=== EXTRACTED MATERIAL ===
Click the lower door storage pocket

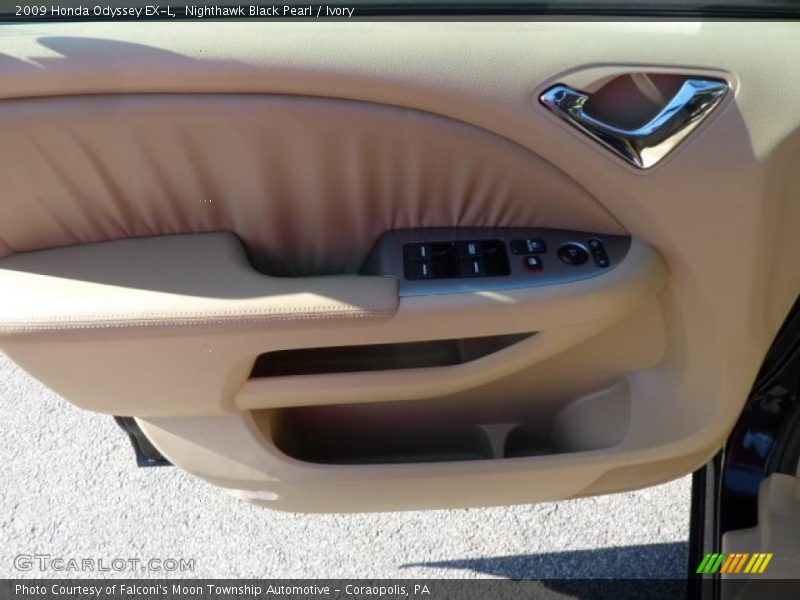(440, 430)
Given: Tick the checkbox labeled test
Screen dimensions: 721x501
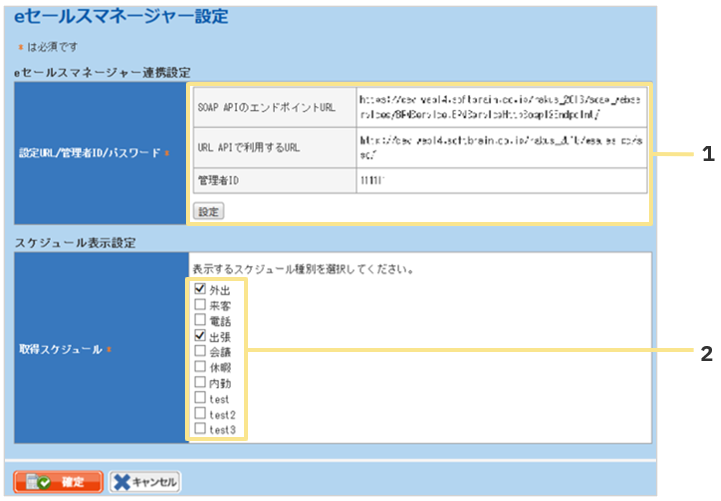Looking at the screenshot, I should (201, 398).
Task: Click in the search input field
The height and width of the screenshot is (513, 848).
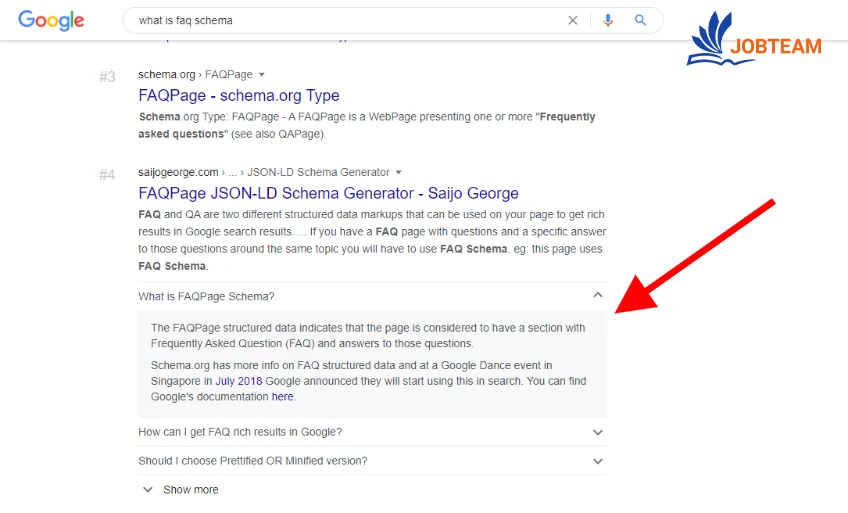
===
WHAT THE EXERCISE ASKS –
Convert the lines of the data above into a numbered list, skipping blank lines and leaving out the pictures.

TASK OUTPUT –
1. Click the lower door storage pocket
2. (440, 430)
3. Given: Tick the checkbox labeled test
4. Screen dimensions: 721x501
5. Looking at the screenshot, I should (201, 398).
6. Task: Click in the search input field
7. The height and width of the screenshot is (513, 848).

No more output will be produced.